Talking about money can be taboo even with significant others. We all have different money hangups, approaches, and scripts about our relationship with our finances.
Among couples, one person typically takes responsibility for the daily finances. This allows us to check the box on finances but often leaves one partner unintentionally in the dark. I manage our day-to-day finances. Without setting a time to discuss our financial progress, my wife does not know how our finances are progressing. This was great last March 2020 when she was not worried about the markets selling off. Not as great when she asks me for the 10th time where our high yield savings account is held.
Consider setting up a time this Spring to discuss your finances with your significant other. A little conversation can go a long way. Consider these points:
- 20% of Americans don’t tell anyone how much their salary is, including their spouse or partner, according to a survey from financial firm Aspiration.
- 40% of women and 48% of men do NOT share their salaries with their significant other.
Below are four steps to take to start the conversion. Word of caution: this is a softer conversation. Share your feelings and see how your partner reacts. Not feeling judged can go a long way towards building an agreement on your go-forward strategy.
- Talk about where you want to head.
- What are your financial goals and values? Discuss near-term spending projects, longer-term spending needs, and how you’re using your money to finance them. Are any of them inconsistent with how you or your significant other want to spend your money?
- Consider creating exceptions or thresholds. Many couples find it helpful to have a dollar amount threshold that should be discussed before spending (e.g. over $500). Other couples see fights decrease when they have a certain amount each month that they can spend without judgment. (Yes, my office was incomplete without the MobiPoint Massage Ball.)
- Walk your partner through your salary, bonus structure, and other benefits. You may find out that you’re not utilizing some benefits your company is offering–phone company discounts, gym discounts, life insurance, et cetera.
- Make sure to see what your partner thinks. Do you feel in competition, or aligned? Is one partner controlling based on earnings? Does one of you feel judged?
- Discuss your budget. You knew it was coming. I often compare budgeting to dieting. It works best when you find a diet that works for you. Being stringent typically works for a short period. We plan for our large ongoing expenses, automate our savings, and let the rest be spent without much restriction.
- The easy way: print off your credit card summaries and bank statements for last year, and take an honest look at how you spent your money.
- The detailed way: leverage ynab, Tiller, or your preferred budgeting tool to assess your cash flow in more detail.

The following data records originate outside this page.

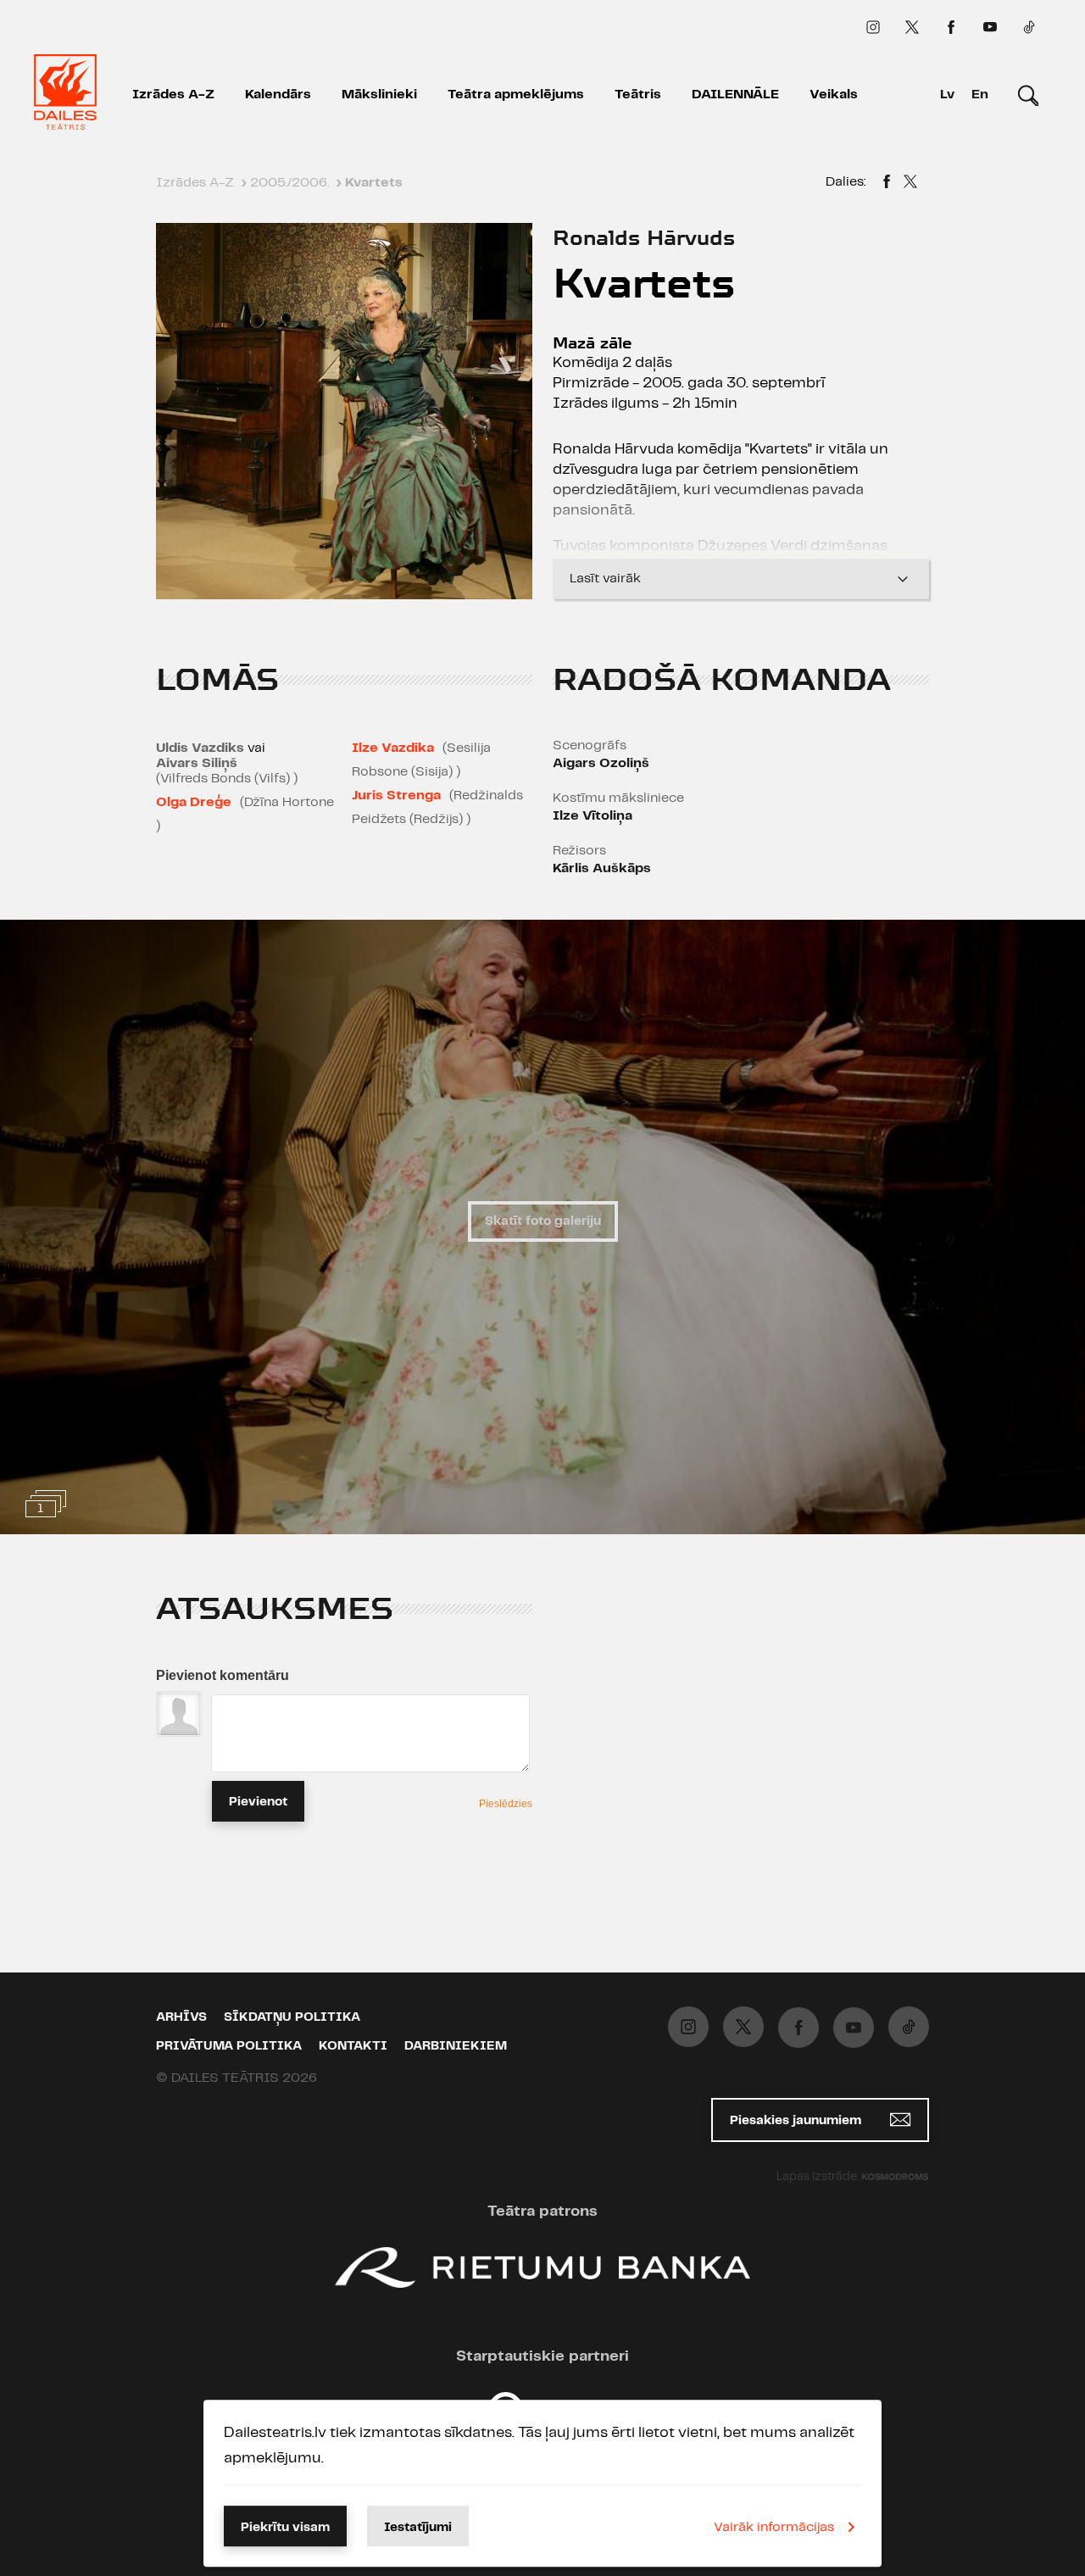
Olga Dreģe (193, 802)
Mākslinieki (379, 94)
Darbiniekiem (455, 2046)
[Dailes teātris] (65, 95)
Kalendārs (278, 94)
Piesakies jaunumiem (797, 2121)
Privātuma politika (229, 2046)
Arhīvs (181, 2017)
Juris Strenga (396, 795)
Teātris (638, 94)
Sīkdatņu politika (292, 2017)
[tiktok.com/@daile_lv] (1029, 27)
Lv (947, 94)
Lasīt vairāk (605, 578)
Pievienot (258, 1802)
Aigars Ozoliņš (601, 763)
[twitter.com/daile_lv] (912, 27)
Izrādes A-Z (173, 94)
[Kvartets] (886, 184)
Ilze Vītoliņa (592, 816)
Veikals (834, 94)
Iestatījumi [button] (418, 2528)
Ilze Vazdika (393, 748)
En (979, 94)
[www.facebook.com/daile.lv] (951, 27)
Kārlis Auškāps (602, 868)
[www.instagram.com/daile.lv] (873, 27)
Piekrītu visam (285, 2528)
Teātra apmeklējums (516, 94)
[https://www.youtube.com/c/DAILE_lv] (990, 27)
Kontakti (353, 2046)
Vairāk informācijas (774, 2527)
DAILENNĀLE (735, 94)
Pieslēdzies (505, 1804)
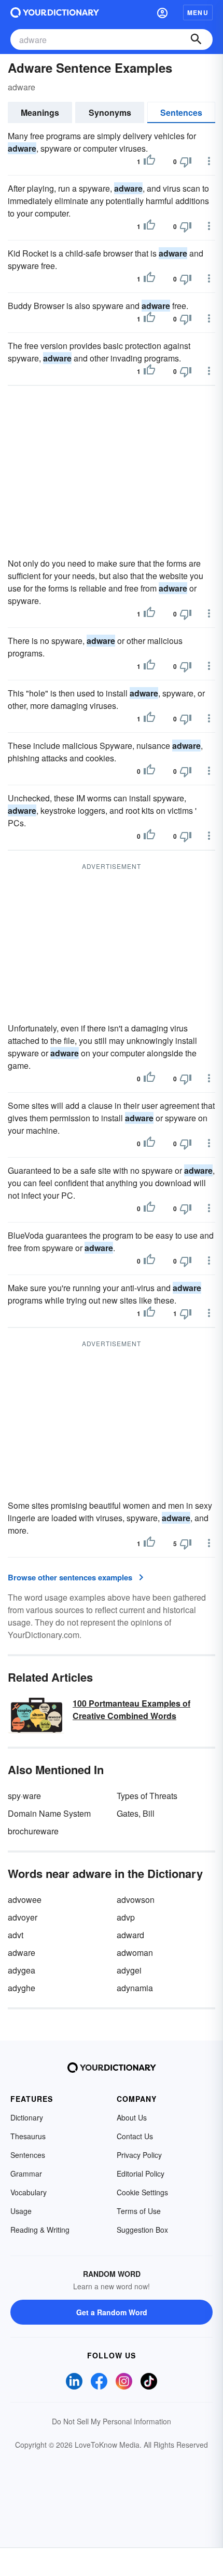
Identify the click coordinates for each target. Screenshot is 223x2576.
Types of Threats (147, 1796)
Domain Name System (49, 1813)
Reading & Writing (39, 2229)
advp (126, 1917)
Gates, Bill (136, 1813)
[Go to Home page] (54, 12)
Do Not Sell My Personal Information (111, 2421)
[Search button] (196, 39)
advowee (24, 1900)
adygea (21, 1970)
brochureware (33, 1831)
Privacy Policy (139, 2155)
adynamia (135, 1988)
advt (15, 1935)
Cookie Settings (142, 2192)
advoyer (22, 1917)
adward (130, 1935)
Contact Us (135, 2136)
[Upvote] (149, 161)
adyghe (21, 1988)
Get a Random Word (111, 2312)
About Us (132, 2117)
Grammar (26, 2173)
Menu (197, 12)
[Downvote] (185, 161)
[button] (162, 12)
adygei (129, 1970)
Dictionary (26, 2117)
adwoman (135, 1952)
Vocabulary (28, 2192)
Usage (21, 2211)
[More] (209, 161)
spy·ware (24, 1796)
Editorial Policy (140, 2173)
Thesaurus (28, 2136)
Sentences (181, 112)
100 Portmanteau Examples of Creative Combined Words (131, 1709)
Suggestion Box (142, 2229)
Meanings (40, 112)
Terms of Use (139, 2211)
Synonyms (110, 112)
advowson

- See if there is a way to enhance your credit card rewards. Many cards have different reward plans. It may make sense to charge all restaurant expenses on one card, and book travel on a different one.
- Share bank balances, outstanding loans/debt, and investments.
- How do you measure progress? Peter Drucker’s adage “what gets measured, gets managed.” I look at both our overall Net Worth and our Investments. This helps assess our current financial health (Net Worth), and our progress towards our long-term goals (Investments).
- What progress has been made? Are there any changes that need to be made? This is a great time to log into 401(k) accounts.
Once you’ve gone through these steps, set the next time you’ll discuss. Semi-annually seems to be the sweet spot for most couples. Twice a year creates long enough breaks to see changes with a short enough frequency that you’re not having to revisit all of your assumptions.